### Challenge 1
Repeat the collected data lines from the one containing "The width and" through the end of the collected data, inclusive. Leave out the pictures.
===== Excerpt to read =====
Jamal Khashoggi’s murder demands a meaningful response from the United States. Washington has a responsibility to stand up for U.S. residents and for the free press.

published by
Politico Magazine
 on October 22, 2018

Source: Politico Magazine

Saudi Arabia has now admitted that Jamal Khashoggi was murdered in the Saudi Consulate in Istanbul on October 2. The story: He was killed in a fistfight with 15 intelligence officials sent to interrogate him—a claim that is implausible and would not be exculpatory even if true.

Americans are rightfully angry and rightfully mortified by the Trump administration’s limp response, with President Donald Trump repeating the king’s and crown prince’s “very strong” and total denials of foreknowledge and responsibility. On Friday night, he reportedly told reporters, “Well, I think it’s a good first step. It’s a big step. There’s a lot of people involved.” When asked if he found the Saudi explanation credible, he responded: “I do.”

Senator Lindsey Graham summed up Capitol Hill’s view of the apparent assassination to Fox News, saying “I feel used and abused.” But when asked for solutions, Graham fell back to one of Congress’ favorite national security tools: “I know what I’m going to do. I’m going to sanction the hell out of Saudi Arabia.”

Khashoggi’s murder demands a meaningful response from the United States. Washington has a responsibility to stand up for U.S. residents—Khashoggi, a longtime journalist, was living in Virginia—and an interest in standing up for the free press. But sanctions are a lazy and inadequate answer. Instead, the U.S. needs to distance itself from reckless Saudi policies. Trump has tools to do so. If he does not use them, it’s time for Congress to step up.

Talk about sanctioning Saudi Arabia is focused on the Global Magnitsky Act, legislation that authorizes sanctions targeting individuals responsible for gross human rights abuses. In part, that is because the Trump administration has shown little appetite to hold autocrats to account, while Congress has a role in Magnitsky sanctions. Congress cannot force the executive to impose sanctions, but can embarrass it for choosing not to.

The focus on Magnitsky is also an implicit acknowledgment that other broader sectoral or national sanctions are ill-suited to confronting Saudi Arabia. Saudis close to the government have threatened that oil production could be withheld in response to U.S. sanctions, leading to a price spike. This threat is easy to exaggerate. Saudi Arabia could drive up prices, but in the long term, the Saudis themselves would suffer most from wild fluctuations. Still, Saudi Arabia is much more integrated in and important to the world’s economy than previous targets of broad-based sanctions like Iran, Cuba, Myanmar or even Russia. Trying to isolate them would be difficult and ineffective, even if the Saudi oil weapon isn’t much of a threat.
===== Data shown =====
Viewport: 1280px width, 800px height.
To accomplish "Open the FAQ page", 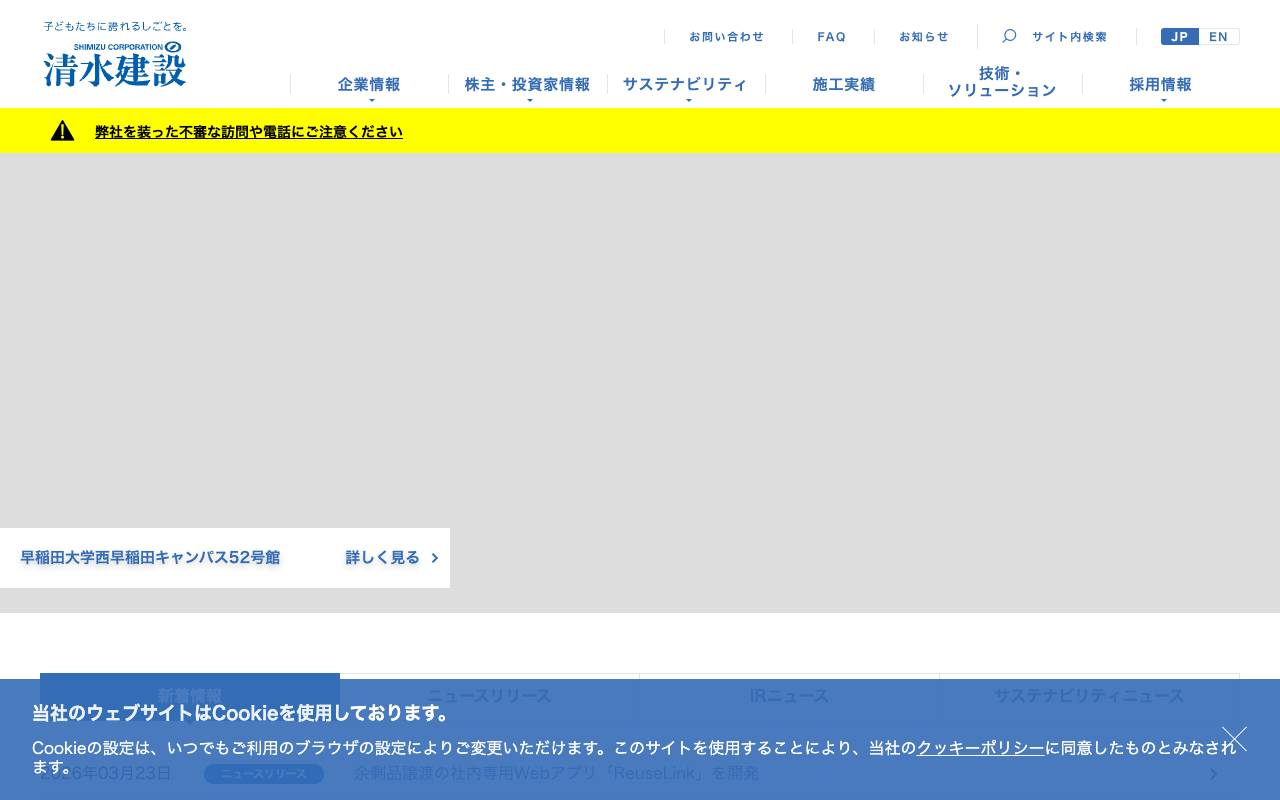I will coord(831,36).
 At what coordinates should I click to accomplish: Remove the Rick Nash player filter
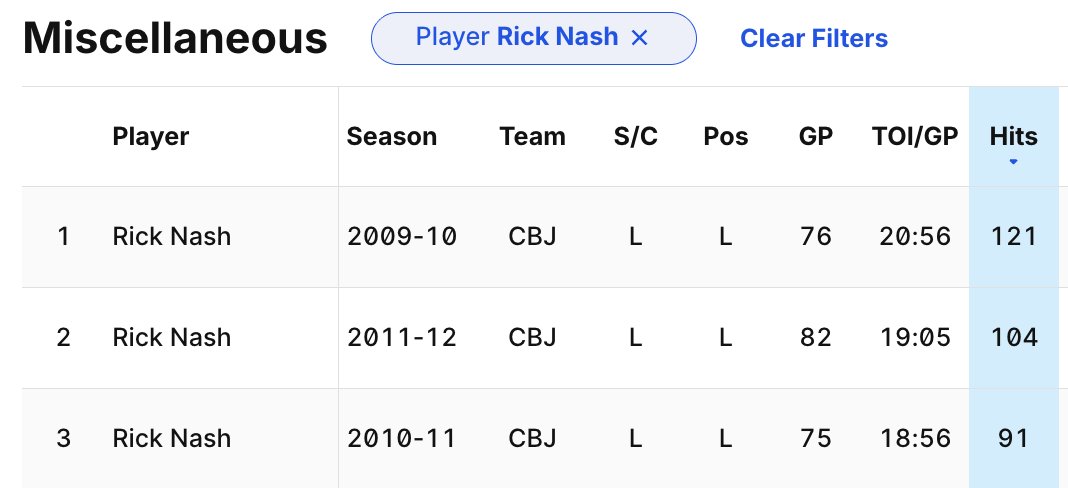pyautogui.click(x=639, y=38)
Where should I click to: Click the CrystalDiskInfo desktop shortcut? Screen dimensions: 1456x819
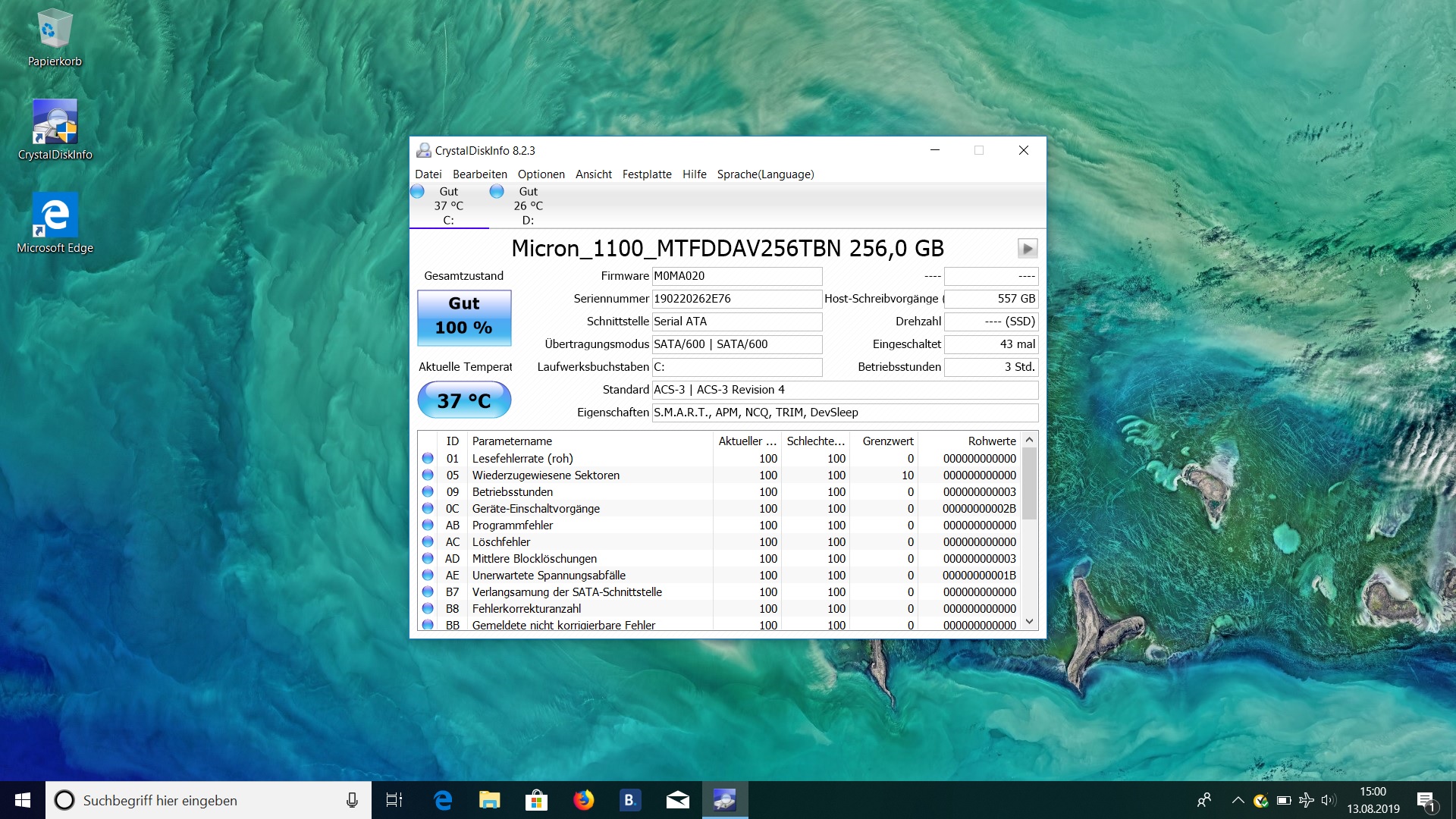click(x=55, y=130)
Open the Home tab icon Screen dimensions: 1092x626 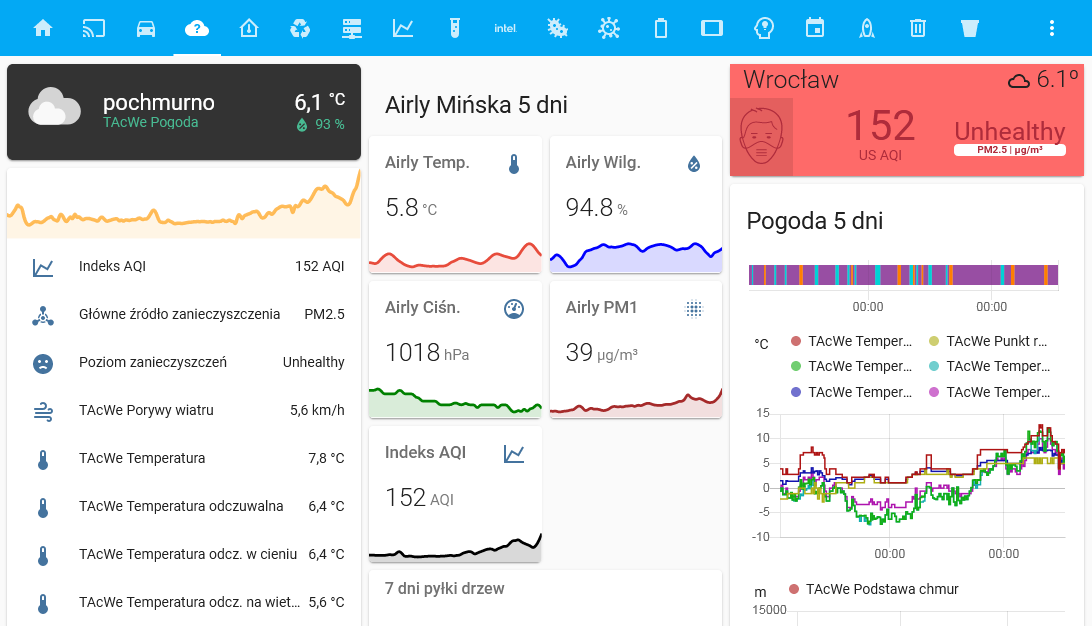(x=43, y=28)
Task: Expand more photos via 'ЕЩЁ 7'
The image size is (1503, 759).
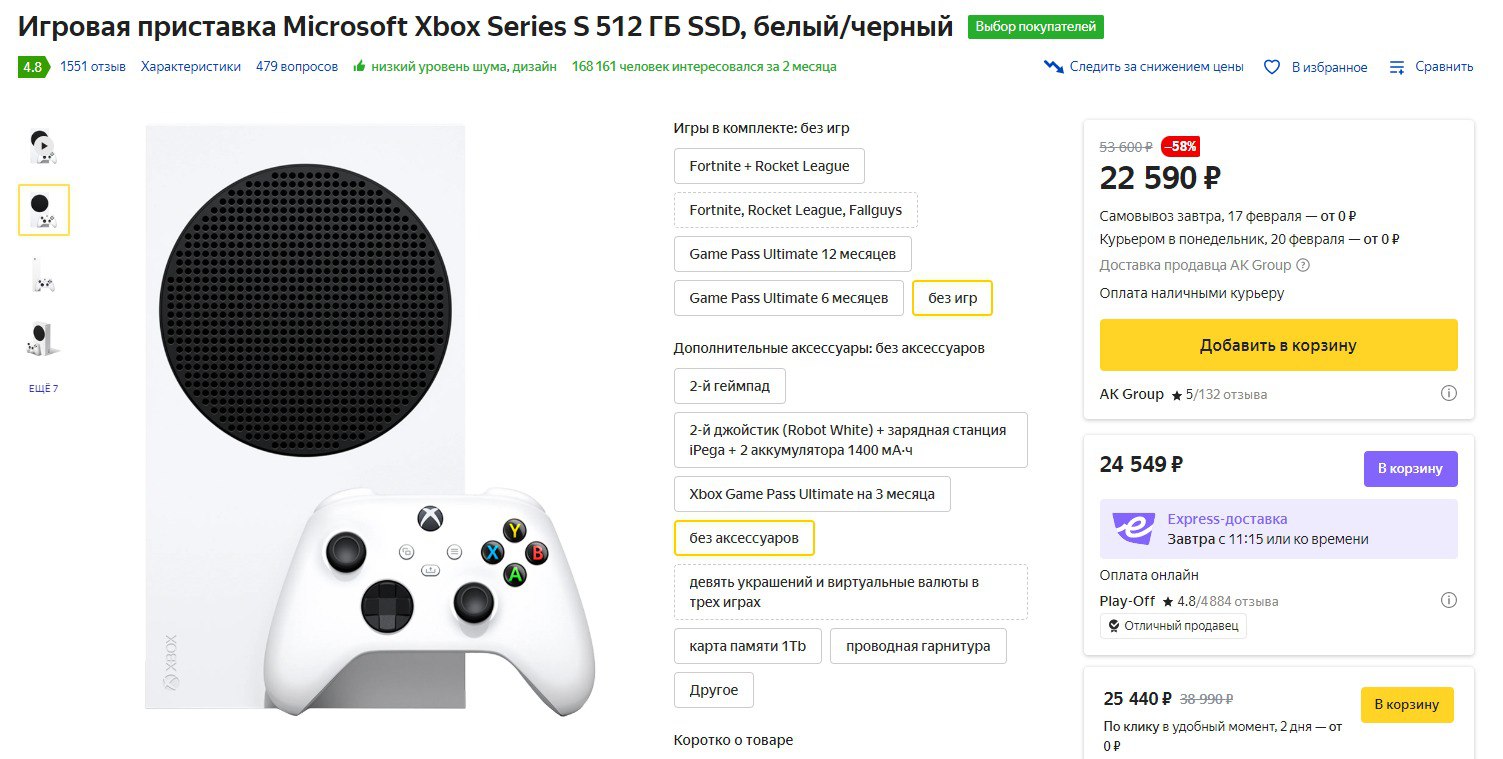Action: [43, 388]
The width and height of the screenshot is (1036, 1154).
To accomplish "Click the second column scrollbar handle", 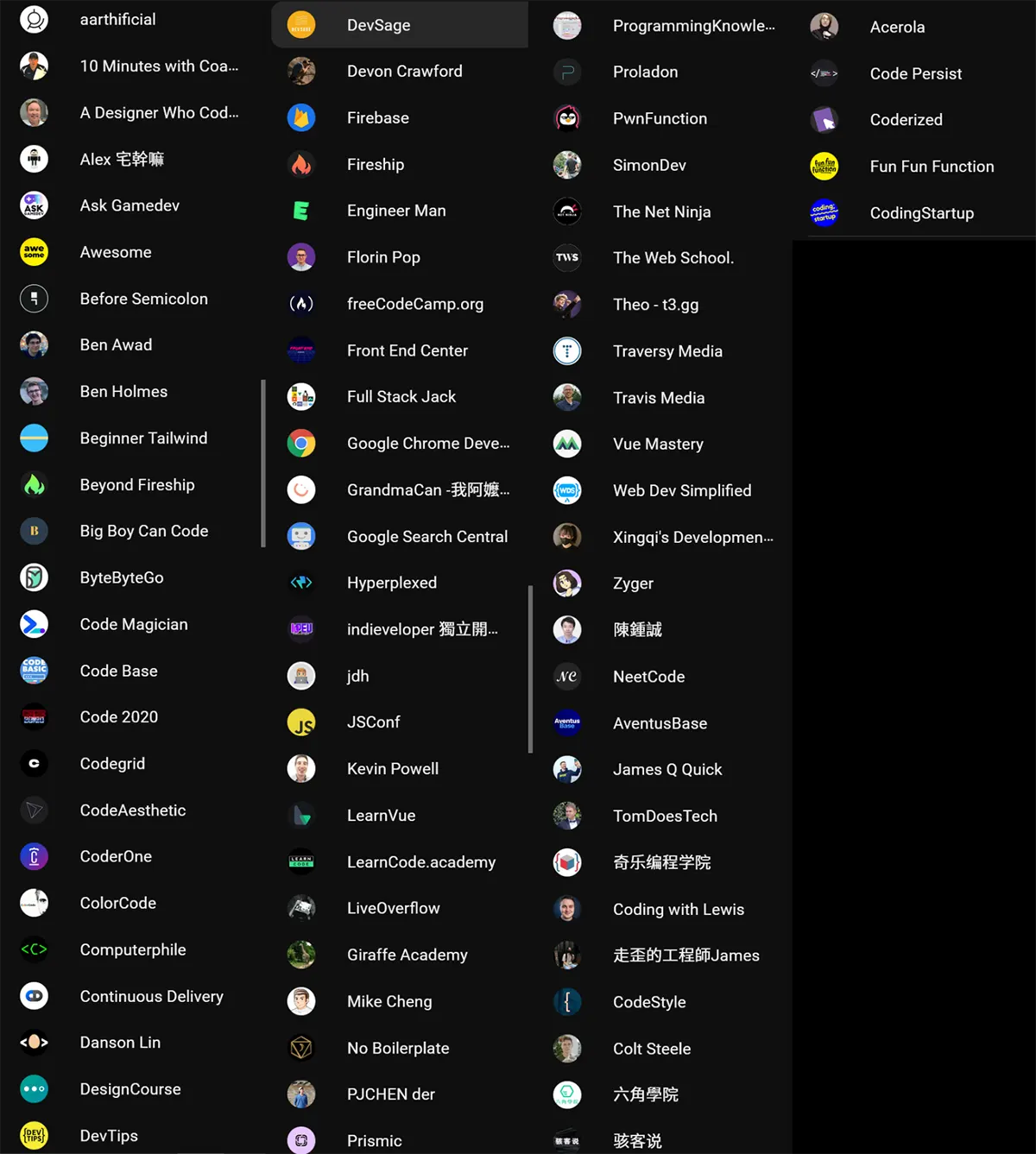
=====
### Challenge 2
Reproduce the passage of the article on Jamal Khashoggi's murder between "The focus on" and "of a threat.", inclusive.

### Written response 1
The width and height of the screenshot is (1036, 1154).
To accomplish "Click the second column scrollbar handle", 

### Written response 2
The focus on Magnitsky is also an implicit acknowledgment that other broader sectoral or national sanctions are ill-suited to confronting Saudi Arabia. Saudis close to the government have threatened that oil production could be withheld in response to U.S. sanctions, leading to a price spike. This threat is easy to exaggerate. Saudi Arabia could drive up prices, but in the long term, the Saudis themselves would suffer most from wild fluctuations. Still, Saudi Arabia is much more integrated in and important to the world’s economy than previous targets of broad-based sanctions like Iran, Cuba, Myanmar or even Russia. Trying to isolate them would be difficult and ineffective, even if the Saudi oil weapon isn’t much of a threat.